- **Texto de origem**:
Isso acontece no momento em que o estado recebe mais uma grande empresa de beneficiamento de leite. No começo do mês, a Brasil Foods, que controla marcas como Batavo e Elege, iniciou as obras de sua nova unidade em Barra do Piraí, às margens da BR-393. Graças à presença de outros gigantes do setor, como Nestlé e LRB (Bom Gosto e Parmalat), a estrada já foi apelidada de "Via Láctea".

Por ano, consomem-se no Rio 3,2 bilhões de litros de leite, bem mais do que as 1,2 milhão de vacas fluminense produzem atualmente, cerca de 610 milhões de litros anuais. Com mais vacas de alta qualidade genética, trazidas de fora do estado ou nascidas aqui por inseminação artificial ou fertilização in vitro, a Secretaria estadual de Agricultura e Pecuária (Seapec) espera um crescimento para um bilhão de litros anuais até 2016. Proporcionalmente, a produção do rebanho de Gilder Fernandes Pinto, de Itaocara, cresceu mais quando o criador adquiriu 20 vacas de alta qualidade genética, há dois anos.

— O rebanho dobrou, mas a produção triplicou. Hoje, tiro 270 litros mensais e espero chegar aos 400 nos próximos anos, quando as bezerras que nasceram dessas vacas top de linha começarem a dar leite — comemora o produtor.

- **Instruções**:
**a.** Traduza para o inglês esta frase do texto sobre a produção de leite no Rio: "No começo do mês, a Brasil Foods, que controla marcas como Batavo e Elege, iniciou as obras de sua nova unidade em Barra do Piraí, às margens da BR-393."
**b.** Reproduza palavra por palavra o trecho do texto sobre a produção de leite no Rio que vai desde "Por ano, consomem-se" até "há dois anos.".

- **Linhas fornecidas**:

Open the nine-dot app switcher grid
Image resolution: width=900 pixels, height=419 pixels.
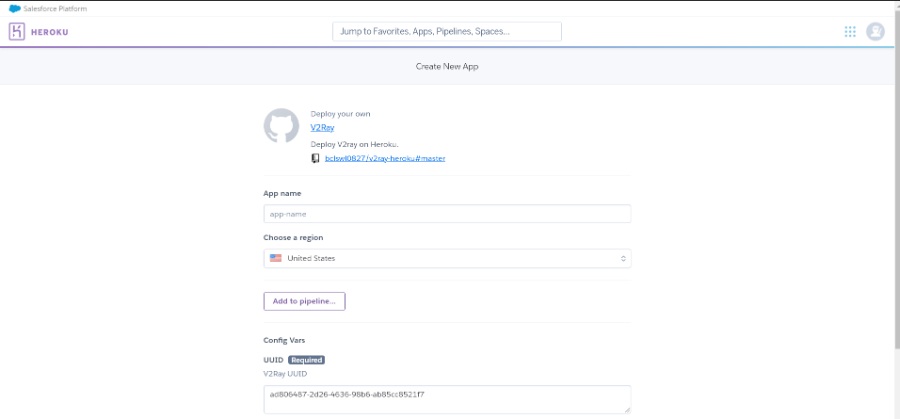(850, 31)
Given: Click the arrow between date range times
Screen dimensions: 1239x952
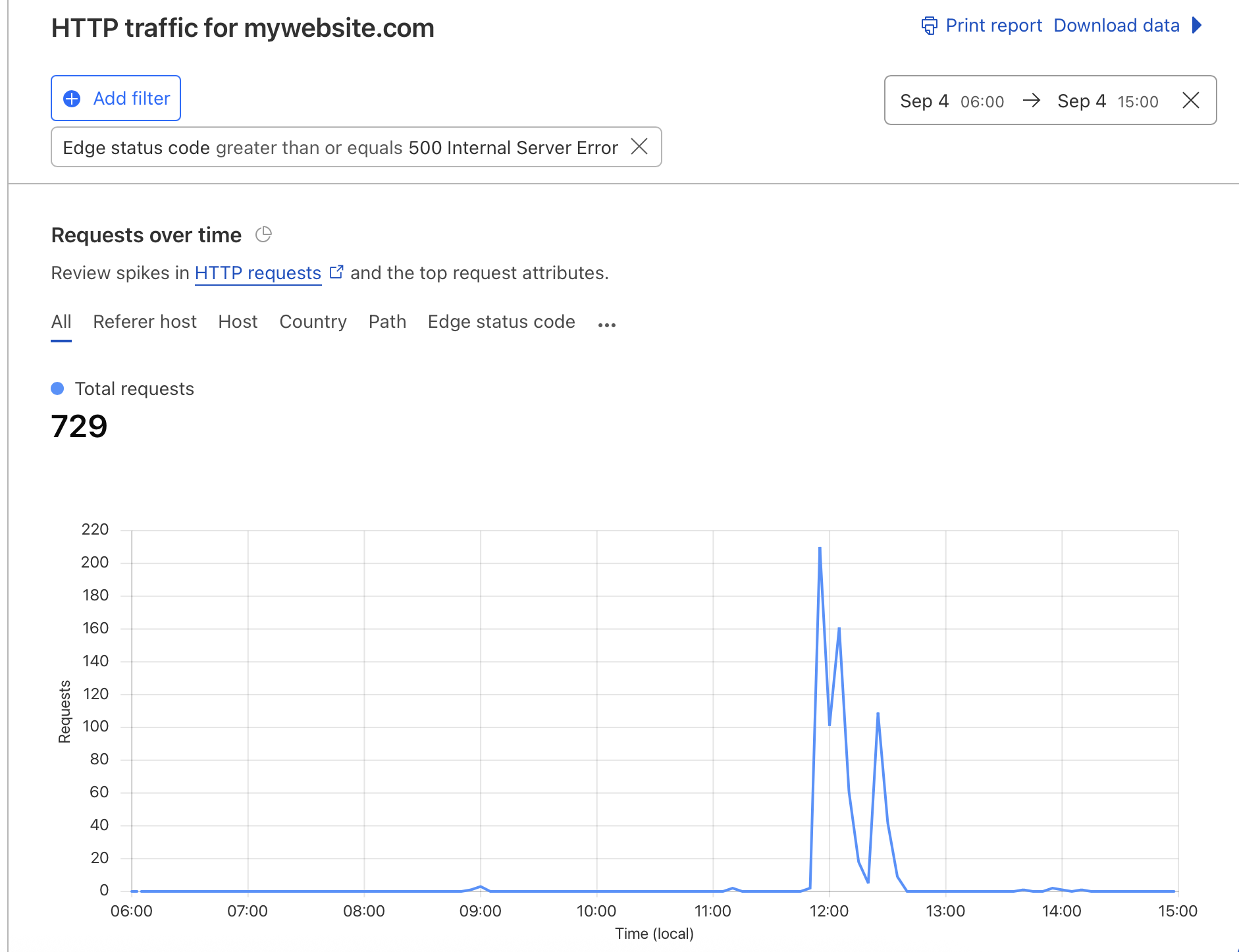Looking at the screenshot, I should (1031, 101).

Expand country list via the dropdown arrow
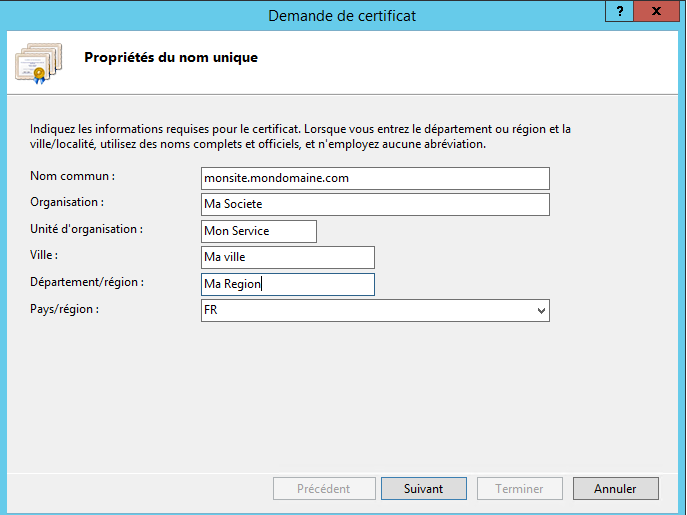(541, 311)
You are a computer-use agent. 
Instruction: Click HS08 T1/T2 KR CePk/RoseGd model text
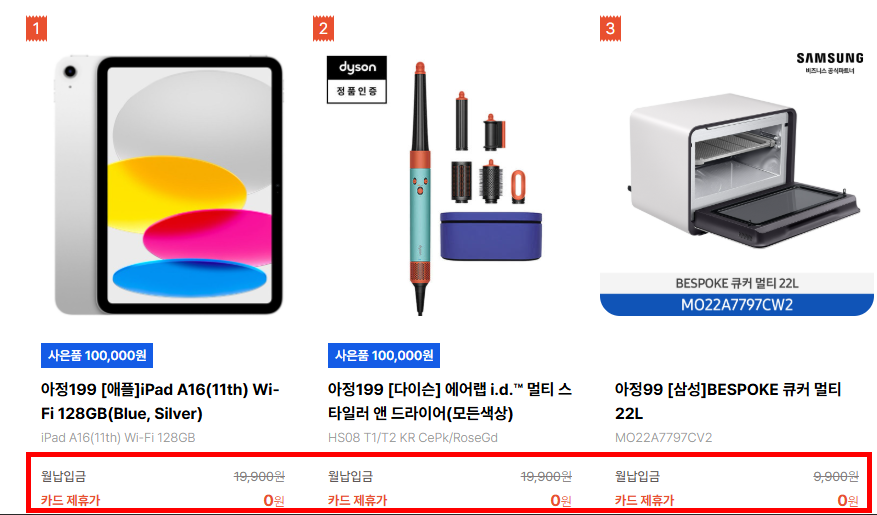pyautogui.click(x=413, y=438)
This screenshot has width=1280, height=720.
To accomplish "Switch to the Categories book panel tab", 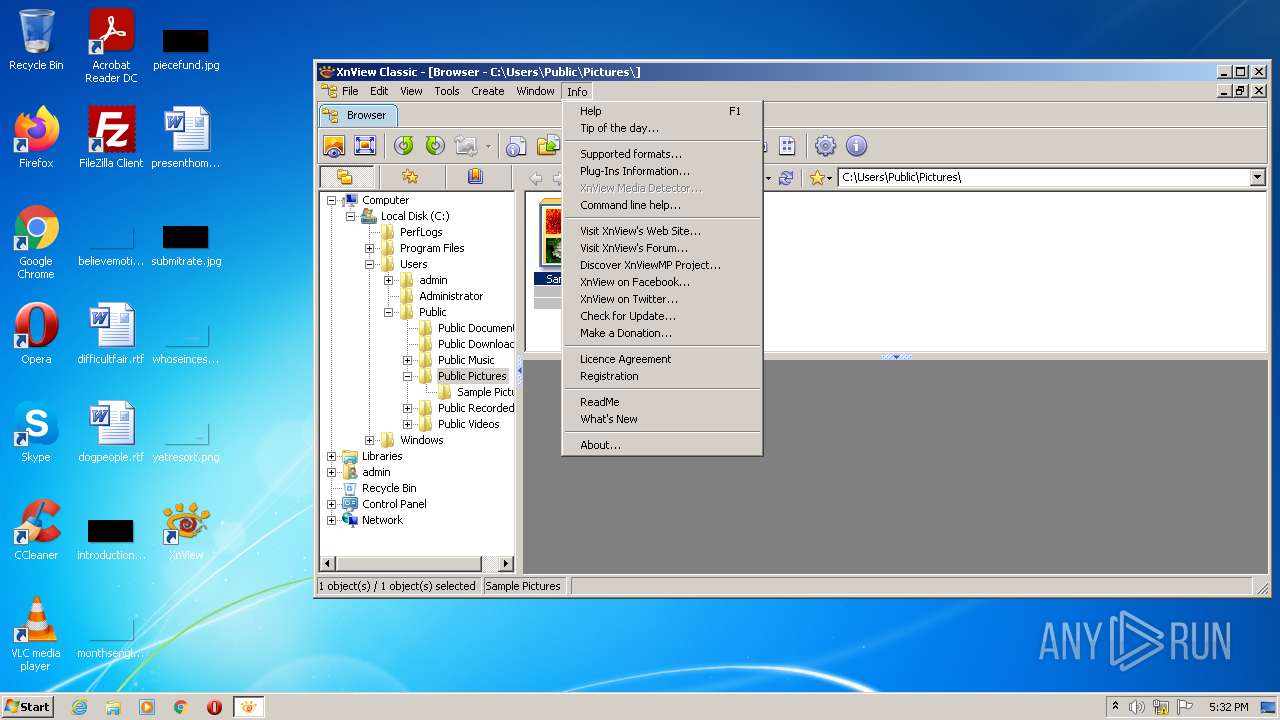I will pos(475,177).
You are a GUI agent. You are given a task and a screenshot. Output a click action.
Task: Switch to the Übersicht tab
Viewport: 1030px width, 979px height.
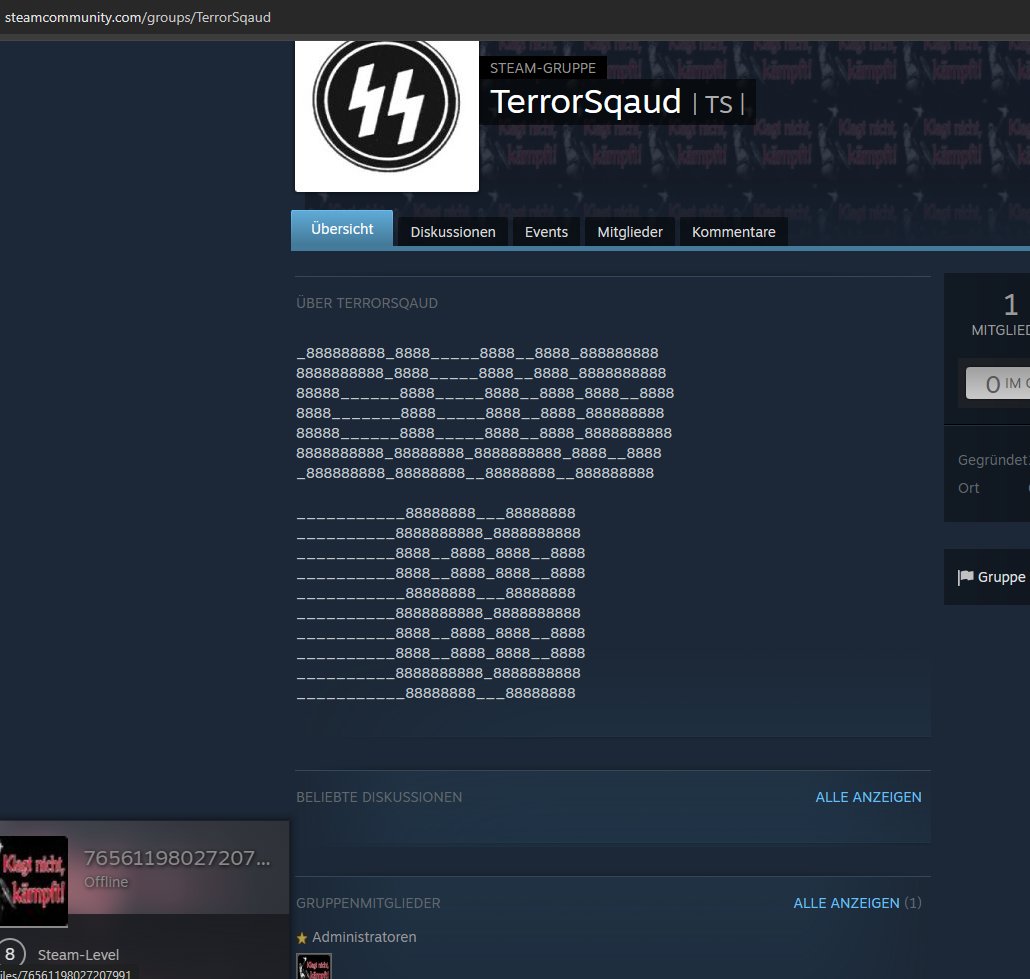(342, 229)
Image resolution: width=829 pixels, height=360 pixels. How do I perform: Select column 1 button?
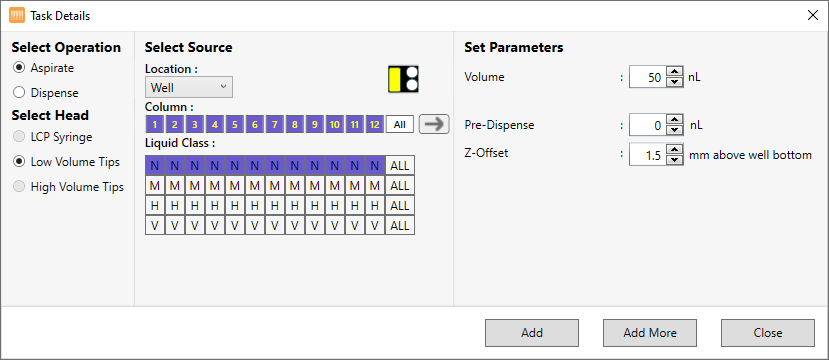[154, 125]
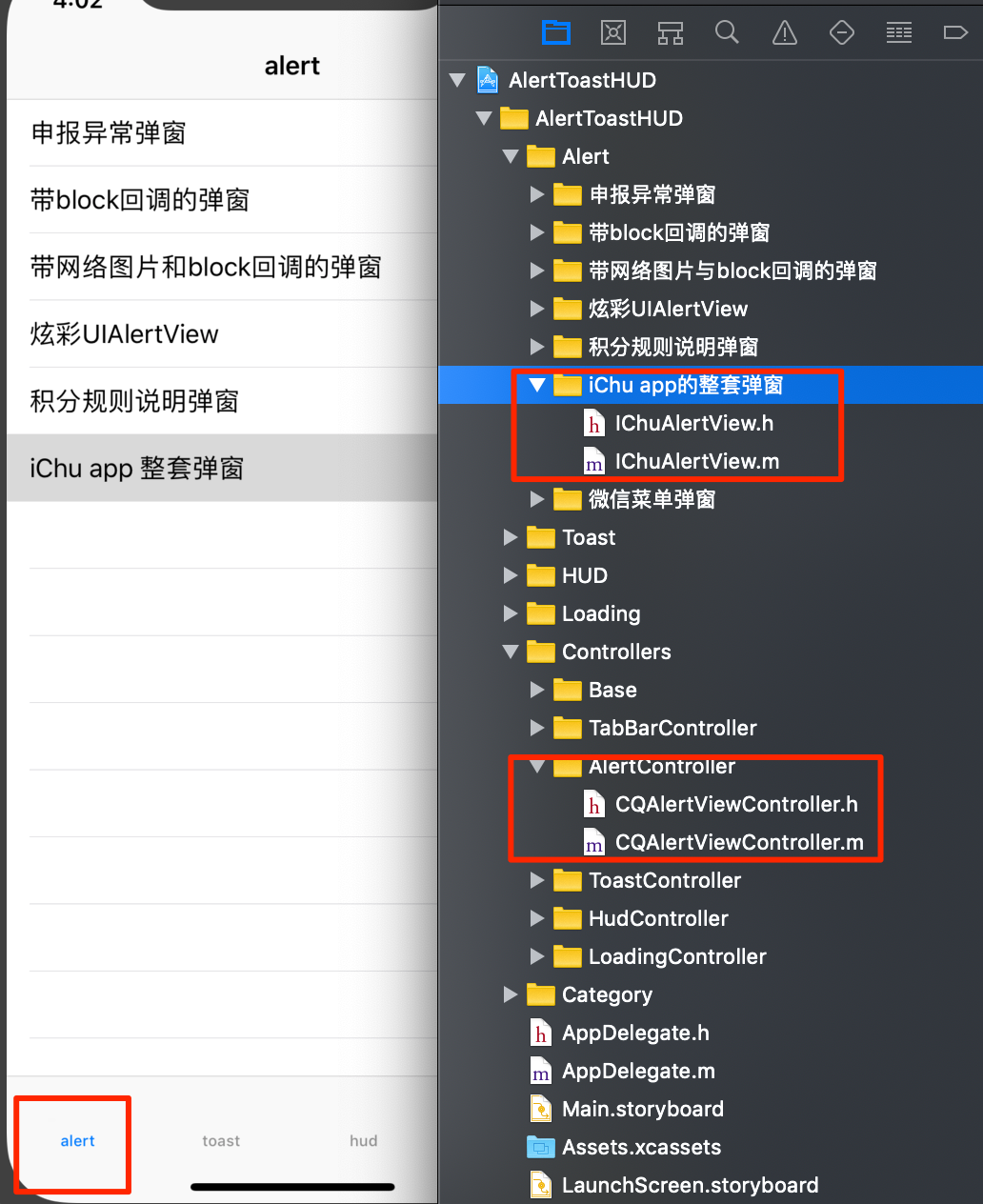Open the Debug navigator icon
983x1204 pixels.
pyautogui.click(x=899, y=33)
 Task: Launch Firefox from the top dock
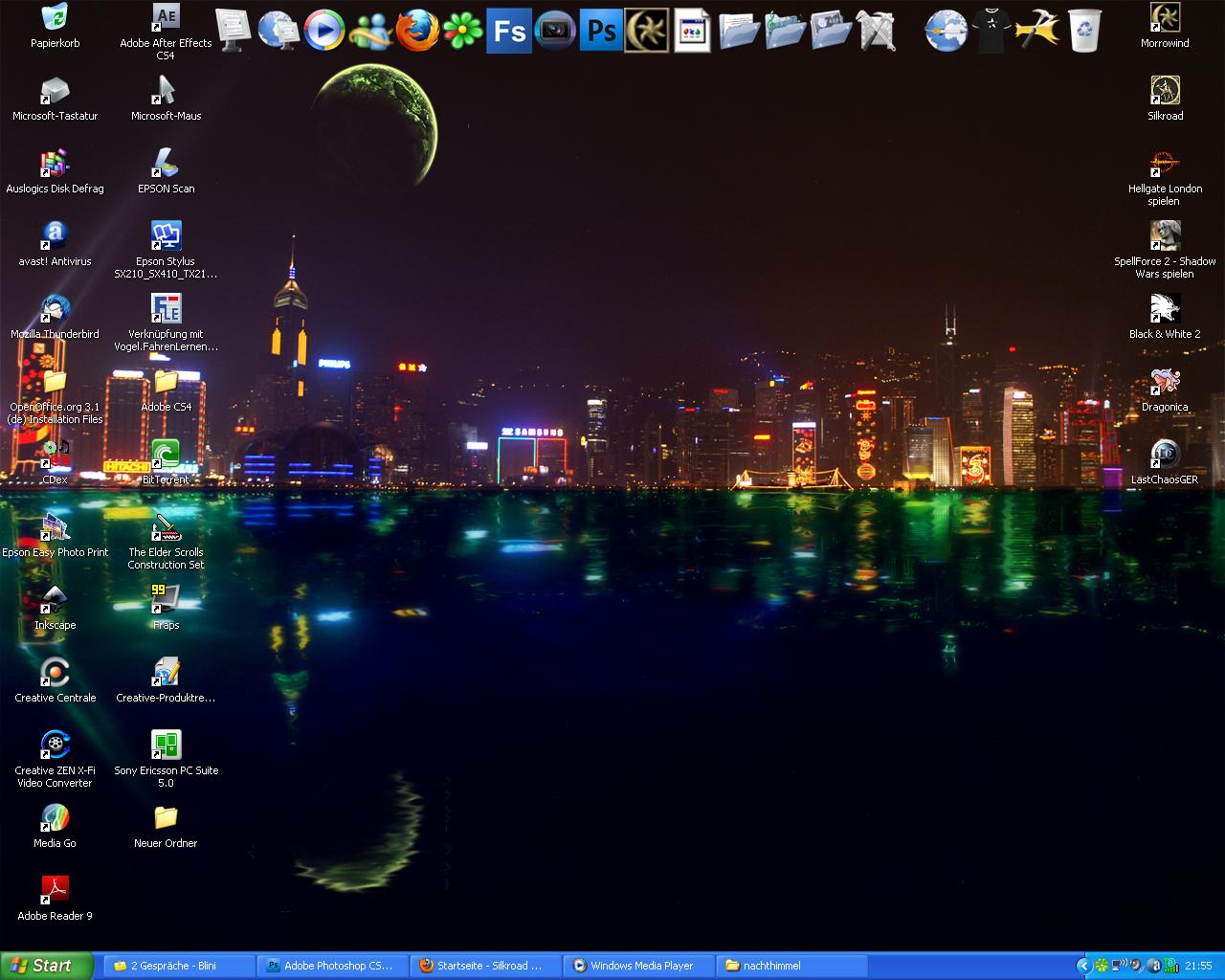[x=417, y=31]
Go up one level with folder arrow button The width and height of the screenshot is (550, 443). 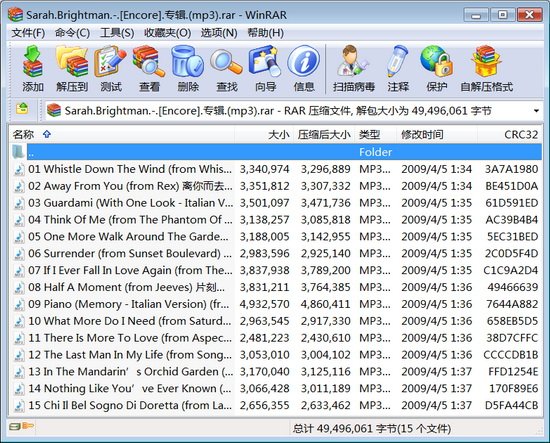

- **Respostas por tarefa**:
**a.** At the beginning of the month, Brasil Foods, which controls brands such as Batavo and Elege, began construction of its new plant in Barra do Piraí, along the BR-393.

**b.**
Por ano, consomem-se no Rio 3,2 bilhões de litros de leite, bem mais do que as 1,2 milhão de vacas fluminense produzem atualmente, cerca de 610 milhões de litros anuais. Com mais vacas de alta qualidade genética, trazidas de fora do estado ou nascidas aqui por inseminação artificial ou fertilização in vitro, a Secretaria estadual de Agricultura e Pecuária (Seapec) espera um crescimento para um bilhão de litros anuais até 2016. Proporcionalmente, a produção do rebanho de Gilder Fernandes Pinto, de Itaocara, cresceu mais quando o criador adquiriu 20 vacas de alta qualidade genética, há dois anos.